Output as a JSON list of strings, one string per line, the records starting with the line that contains "This screenshot has height=912, width=1316." and going on through the end of the records, with blank lines omitted. Leave the pictures out of the answer.

(Items stored from a collection)

====

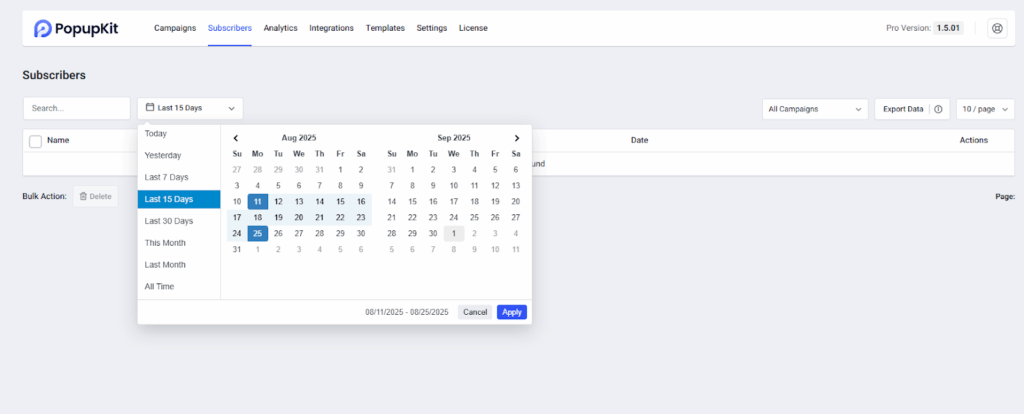Toggle the select-all checkbox beside Name
Viewport: 1024px width, 414px height.
pos(35,141)
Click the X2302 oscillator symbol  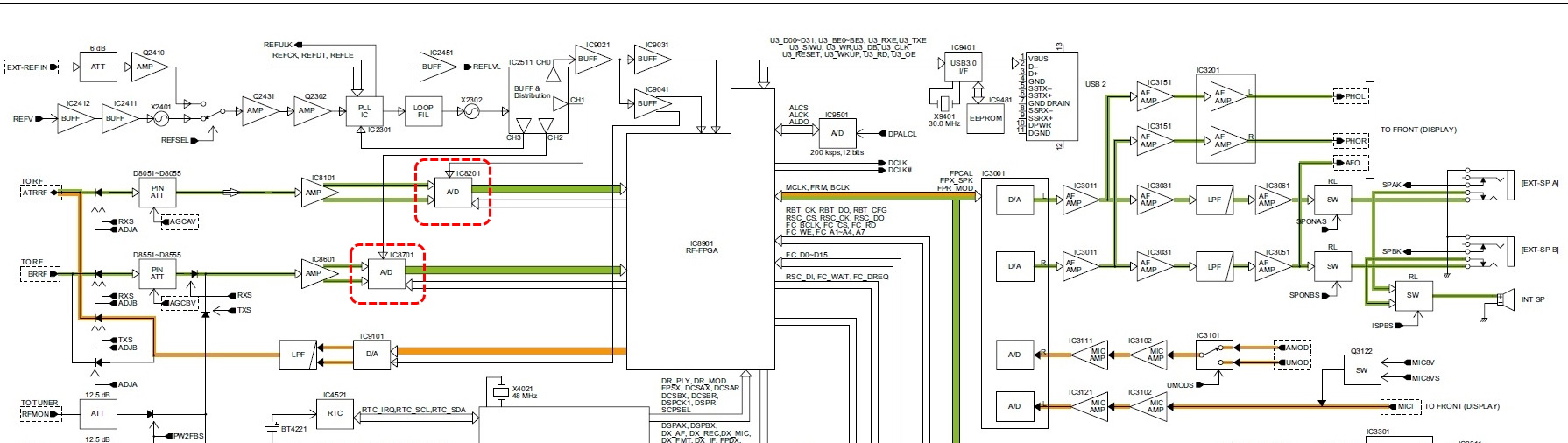(x=471, y=111)
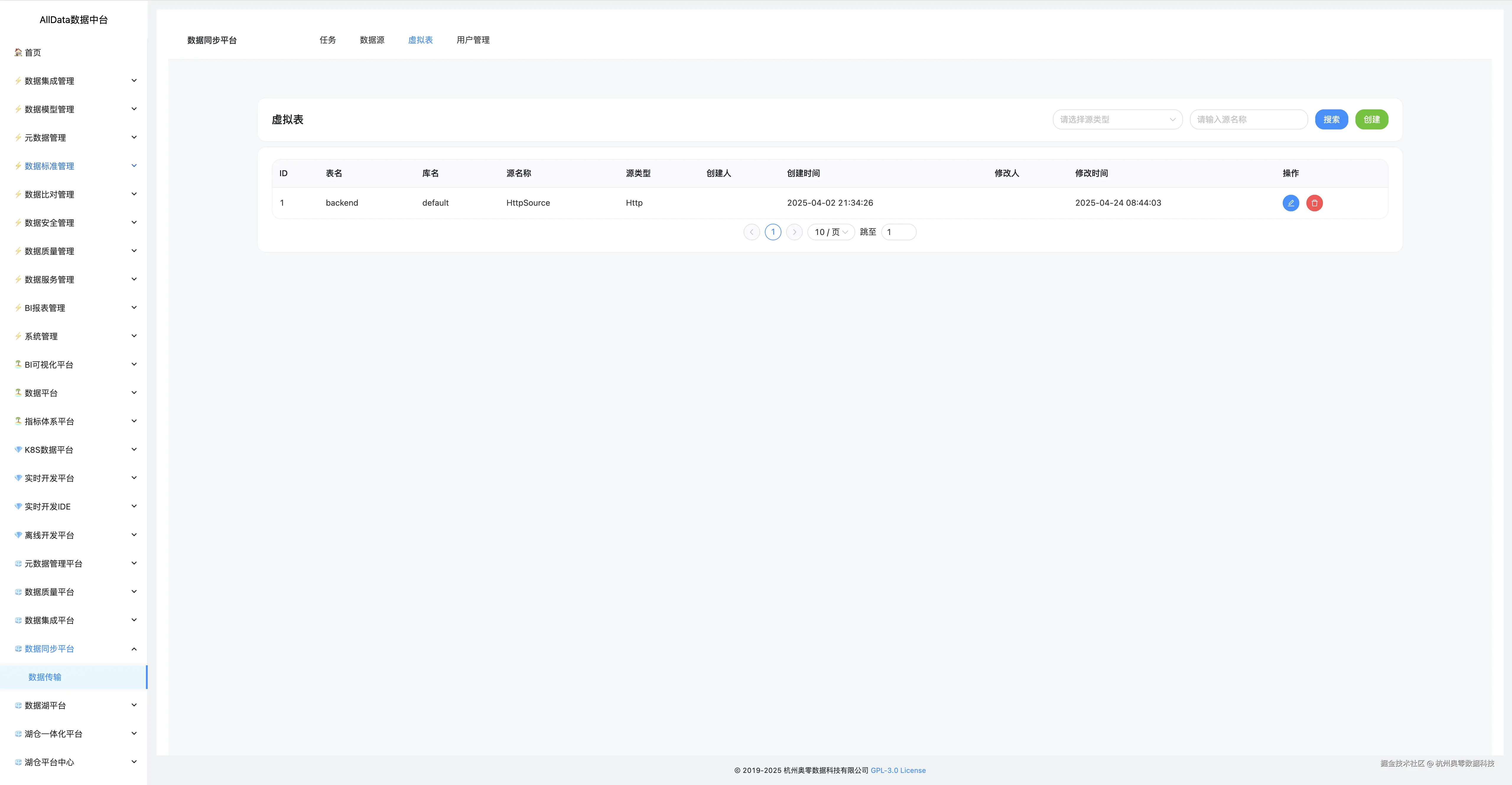Click the blue edit icon for backend row

[x=1290, y=203]
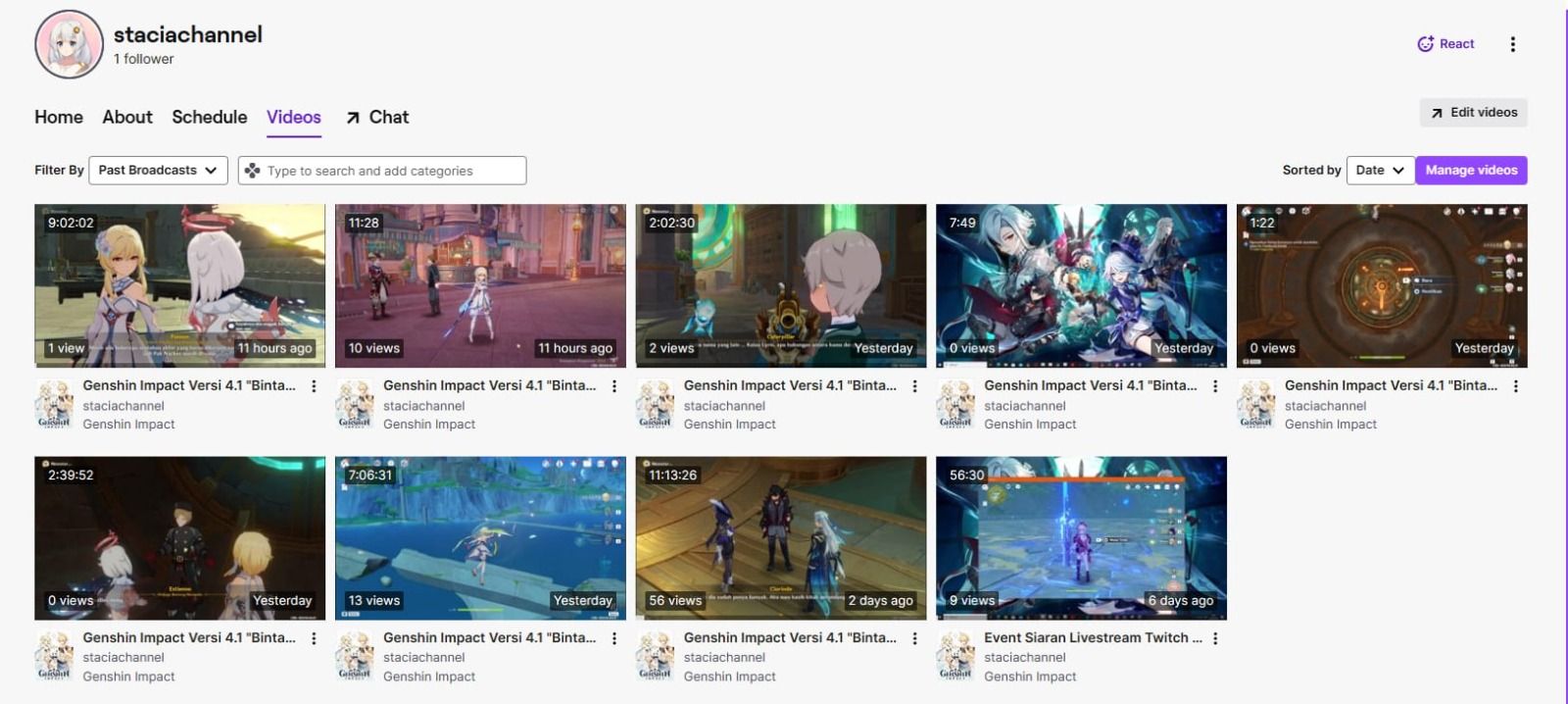Switch to the About tab

[127, 117]
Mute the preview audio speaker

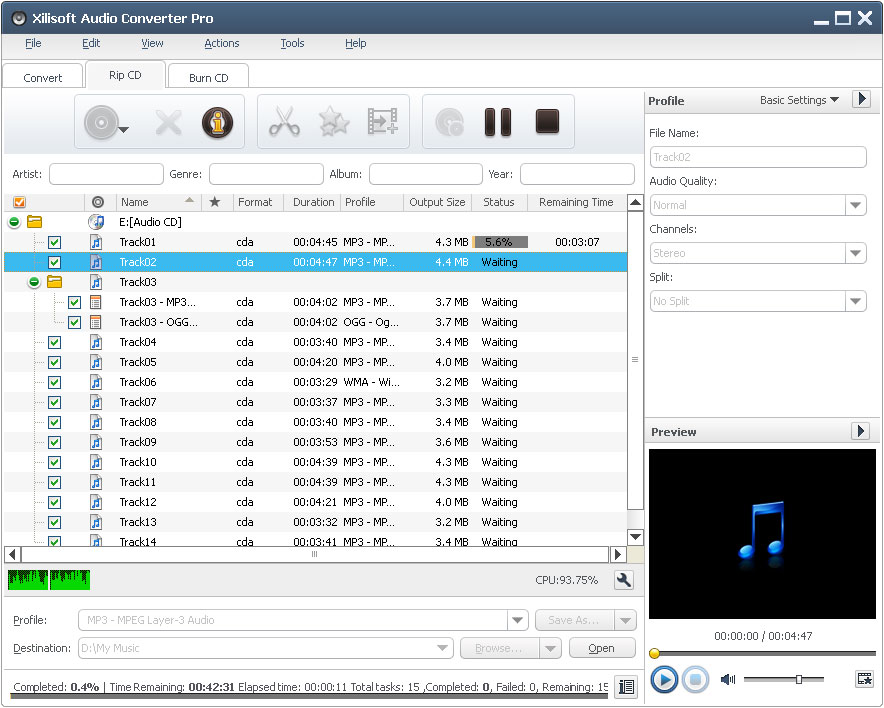tap(729, 679)
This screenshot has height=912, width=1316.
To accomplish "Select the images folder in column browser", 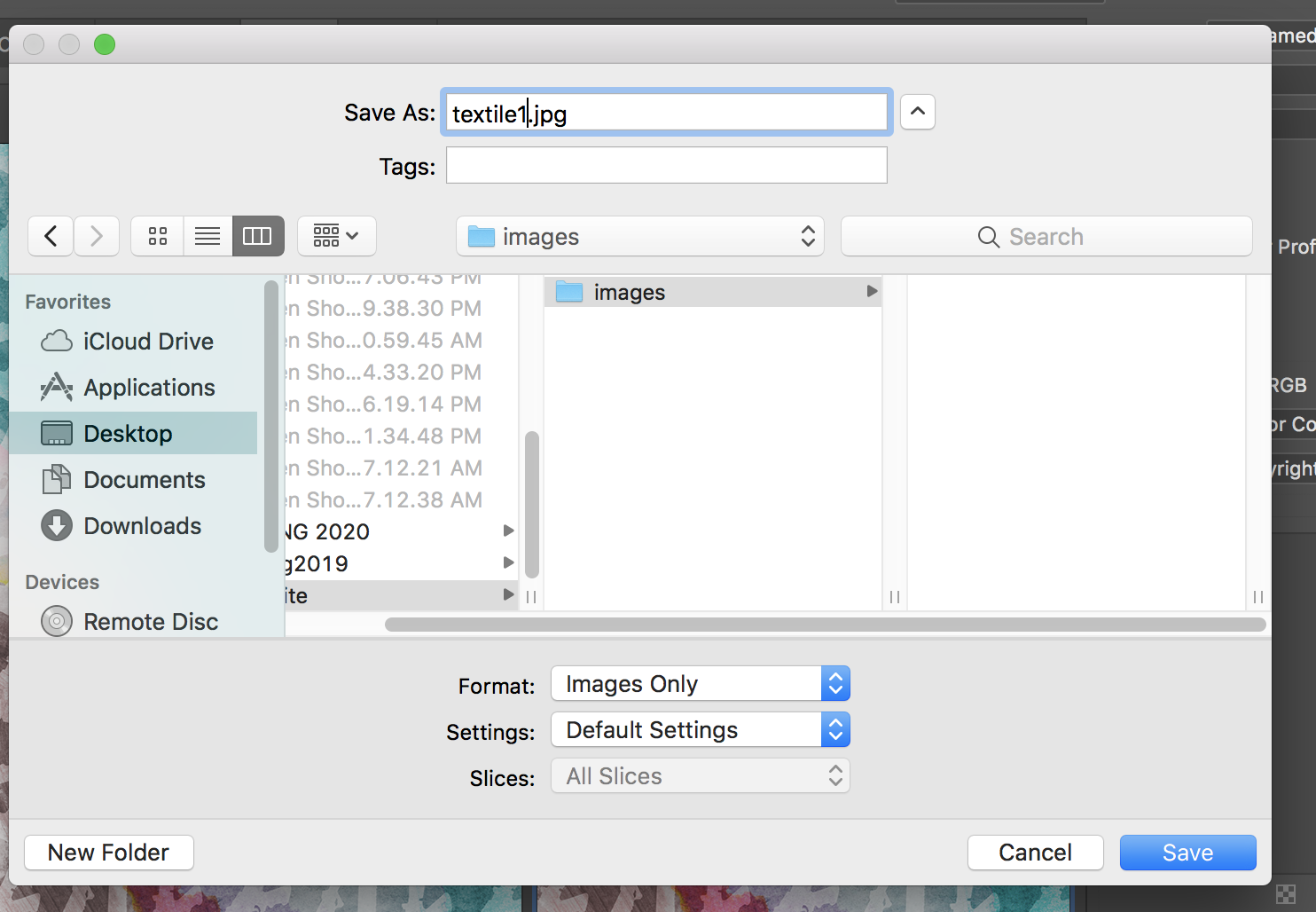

====

- [Final result]
[
  "This screenshot has height=912, width=1316.",
  "To accomplish \"Select the images folder in column browser\", "
]